We also performed in vivo experiments to demonstrate the physiological activity of ATE. Oral administration was exploited because this approach has been applied in rat and rabbit model32. We exploited IHC to examine the expression of p53, SA-β-gal, p16INK4, and CFL-1 in various tissues of aging mice as a pilot study. It appeared that these senescence associated biomarkers could be suppressed by ATE and sub-fractions of BuOH and water in selected tissues. A recent report has shown that the up-regulation of p16INK4 transcript was lowest in skin (1.9-fold) compared to liver (12.6-fold) and all other tissues of aged mice34. However, the expression of p16INK4 remains higher in skin tissues of old mice compared to that of young mice, and ATE could suppress this biomarker in old skin tissue according to current data. Besides, we and others have found that CFL-1 is also associated with cell senescence (24 and manuscript under revision), although the role of CFL-1 in cell senescence remains to be addressed.

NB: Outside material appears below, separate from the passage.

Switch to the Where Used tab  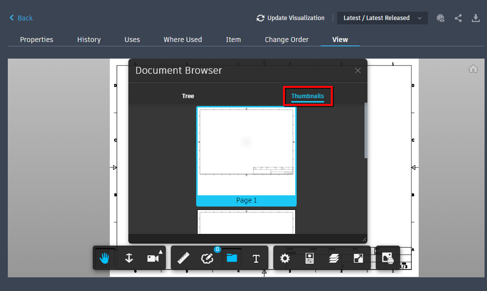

Suppression of CFL-1 by ATE and its sub-fractions would be of interest to be investigated in the future.

In summary, current data demonstrated that aqueous ethanol extract of A. taiwanensis could suppress SA-β-gal and p53 of old HDFs at a concentration with little cytotoxicity. This activity was not only found in crude extract but also in BuOH and water sub-fractions that raised the similar effect at even lower concentration. The major constituent 8-O-acetylharpagide was identified in the sub-fractions, and might play an important role for this anti-senescent activity. To the best of our knowledge, this is the first report proposing that the extract of A. taiwanensis contains the active compound to regulate the senescent related markers in vitro and in vivo. It may contribute to design of novel anti-aging strategies.